Résolution ResDH(2003)132
relative à l’arrêt de la Cour européenne des Droits de l’Homme
du 11 janvier 2001 (définitif le 11 avril 2001)
dans l’affaire Magyar contre la Hongrie
(adoptée par le Comité des Ministres le 22 juillet 2003,
lors de la 847e réunion des Délégués des Ministres)
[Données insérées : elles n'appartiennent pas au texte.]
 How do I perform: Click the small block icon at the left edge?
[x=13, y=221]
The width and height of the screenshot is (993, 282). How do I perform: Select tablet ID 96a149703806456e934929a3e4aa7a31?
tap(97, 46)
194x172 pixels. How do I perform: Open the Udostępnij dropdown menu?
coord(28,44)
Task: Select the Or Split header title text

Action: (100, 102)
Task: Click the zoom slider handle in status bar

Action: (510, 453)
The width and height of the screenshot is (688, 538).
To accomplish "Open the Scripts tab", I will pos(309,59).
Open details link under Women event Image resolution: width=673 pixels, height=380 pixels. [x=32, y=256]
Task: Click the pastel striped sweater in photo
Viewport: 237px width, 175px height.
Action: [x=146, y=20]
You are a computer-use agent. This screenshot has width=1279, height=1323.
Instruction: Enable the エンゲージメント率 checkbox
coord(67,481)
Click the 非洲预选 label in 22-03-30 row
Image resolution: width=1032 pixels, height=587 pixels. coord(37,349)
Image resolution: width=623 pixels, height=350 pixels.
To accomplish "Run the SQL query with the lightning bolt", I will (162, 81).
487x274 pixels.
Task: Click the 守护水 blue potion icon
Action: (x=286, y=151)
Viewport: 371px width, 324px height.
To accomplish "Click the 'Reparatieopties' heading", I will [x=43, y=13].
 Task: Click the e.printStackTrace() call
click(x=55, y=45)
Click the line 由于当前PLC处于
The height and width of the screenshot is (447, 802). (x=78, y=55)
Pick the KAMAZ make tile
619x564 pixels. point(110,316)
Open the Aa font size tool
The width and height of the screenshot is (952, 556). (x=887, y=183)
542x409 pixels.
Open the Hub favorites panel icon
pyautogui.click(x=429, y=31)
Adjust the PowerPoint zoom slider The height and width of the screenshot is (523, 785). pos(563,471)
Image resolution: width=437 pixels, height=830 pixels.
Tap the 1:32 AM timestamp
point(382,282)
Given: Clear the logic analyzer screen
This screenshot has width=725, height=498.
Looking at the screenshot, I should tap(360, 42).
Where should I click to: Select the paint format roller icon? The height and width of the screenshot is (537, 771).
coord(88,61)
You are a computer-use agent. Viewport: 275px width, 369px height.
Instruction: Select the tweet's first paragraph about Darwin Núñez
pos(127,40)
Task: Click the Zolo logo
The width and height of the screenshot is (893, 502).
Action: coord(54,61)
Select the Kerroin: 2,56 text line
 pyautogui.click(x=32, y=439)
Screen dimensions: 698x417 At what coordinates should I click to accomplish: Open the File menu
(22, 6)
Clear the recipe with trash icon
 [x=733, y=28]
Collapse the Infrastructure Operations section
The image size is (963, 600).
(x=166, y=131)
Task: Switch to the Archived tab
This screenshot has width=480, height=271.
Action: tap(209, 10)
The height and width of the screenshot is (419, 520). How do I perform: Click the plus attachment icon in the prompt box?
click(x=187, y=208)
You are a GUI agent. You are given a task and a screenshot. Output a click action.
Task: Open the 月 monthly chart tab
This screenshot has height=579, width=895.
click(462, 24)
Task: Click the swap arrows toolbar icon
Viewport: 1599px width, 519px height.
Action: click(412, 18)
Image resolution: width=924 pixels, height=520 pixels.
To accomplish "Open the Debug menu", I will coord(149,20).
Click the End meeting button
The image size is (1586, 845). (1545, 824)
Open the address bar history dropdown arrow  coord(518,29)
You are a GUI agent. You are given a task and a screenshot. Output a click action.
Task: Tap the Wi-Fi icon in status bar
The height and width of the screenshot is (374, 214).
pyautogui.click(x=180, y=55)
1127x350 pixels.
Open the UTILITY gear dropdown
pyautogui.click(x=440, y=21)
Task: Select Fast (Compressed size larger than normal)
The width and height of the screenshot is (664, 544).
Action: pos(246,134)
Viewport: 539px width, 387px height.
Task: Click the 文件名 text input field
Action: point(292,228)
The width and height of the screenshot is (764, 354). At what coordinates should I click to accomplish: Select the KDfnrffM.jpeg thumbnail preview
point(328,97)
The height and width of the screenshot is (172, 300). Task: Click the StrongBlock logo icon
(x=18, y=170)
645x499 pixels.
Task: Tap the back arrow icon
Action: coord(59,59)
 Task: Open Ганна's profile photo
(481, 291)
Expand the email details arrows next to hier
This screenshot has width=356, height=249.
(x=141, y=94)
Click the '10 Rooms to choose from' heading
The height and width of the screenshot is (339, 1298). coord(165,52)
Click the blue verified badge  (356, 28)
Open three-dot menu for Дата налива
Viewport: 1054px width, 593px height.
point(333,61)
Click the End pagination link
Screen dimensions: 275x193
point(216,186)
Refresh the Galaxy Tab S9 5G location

Le Comité des Ministres, en vertu de l’article 46, paragraphe 2, de la Convention de sauvegarde des Droits de l’Homme et des Libertés fondamentales telle qu’amendée par le Protocole n° 11 (ci-après dénommée «la Convention»),
Vu l’arrêt de la Cour européenne des Droits de l’Homme rendu le 11 janvier 2001 dans l’affaire Magyar et transmis une fois définitif au Comité des Ministres en vertu des articles 44 et 46 de la Convention ;
Rappelant qu’à l’origine de cette affaire se trouve une requête (n° 32396/96) dirigée contre la Hongrie, introduite devant la Commission européenne des Droits de l’Homme le 9 août 1993 en vertu de l’ancien article 25 de la Convention, par M. Lajos Magyar, ressortissant hongrois, et que la Cour, saisie de cette affaire en vertu de l’article 5, paragraphe 2, du Protocole n° 11, a déclaré recevable le grief concernant la durée excessive d’une procédure civile relatif à l'expropriation de la maison du requérant ;
Considérant que dans son arrêt du 11 janvier 2001 la Cour, à l’unanimité :
- a dit qu’il y avait eu violation de l’article 6, paragraphe 1, de la Convention ;
- a dit que le gouvernement de l’Etat défendeur devait verser à la partie requérante, dans les trois mois à compter du jour où l’arrêt sera devenu définitif, 1 000 000 de forints hongrois pour préjudice moral, 250 000 forints hongrois au titre des frais et dépens et que ces montants seraient à majorer d’un intérêt simple de 12% l’an à compter de l’expiration dudit délai et jusqu’au versement ;
- a rejeté les prétentions de la partie requérante en matière de satisfaction équitable pour le surplus ;
Vu les Règles adoptées par le Comité des Ministres relatives à l’application de l’article 46, paragraphe 2, de la Convention ;
Ayant invité le gouvernement de l’Etat défendeur à l’informer des mesures prises à la suite de l’arrêt du 11 janvier 2001, eu égard à l’obligation qu’a la Hongrie de s’y conformer selon l’article 46, paragraphe 1, de la Convention ;
Considérant que la demande visant l'accélération de la procédure mise en cause a été transmise par le gouvernement à la Cour Suprême afin d'assurer que la présente affaire soit traitée avec la diligence nécessaire ;
Considérant que le gouvernement a attiré l’attention du Comité sur le fait que, vu les circonstances spécifiques de l’affaire, les mesures de caractère général suivantes sont suffisantes pour prévenir de nouvelles violations semblables dans le futur : des copies de l’arrêt de la Cour européenne (en traduction hongroise) ont été envoyées aux tribunaux, au Conseil national et l'arrêt a été inclus dans le programme de formation des magistrats ; l’arrêt a également été publié dans la gazette officielle Décisions de la Cour (n° 2001/5), dans un périodique sur les droits de l’homme Fondamentum (n° 2001/1) et sur le site Internet du Ministère de la Justice (www.im.hu/magyar) ;
S’étant assuré que le 12 juin 2001, dans le délai imparti, le gouvernement de l’Etat défendeur avait versé à la partie requérante les sommes prévues dans l’arrêt du 11 janvier 2001,
Déclare, après avoir pris connaissance des informations fournies par le Gouvernement de la Hongrie, qu’il a rempli ses fonctions en vertu de l’article 46, paragraphe 2, de la Convention dans la présente affaire.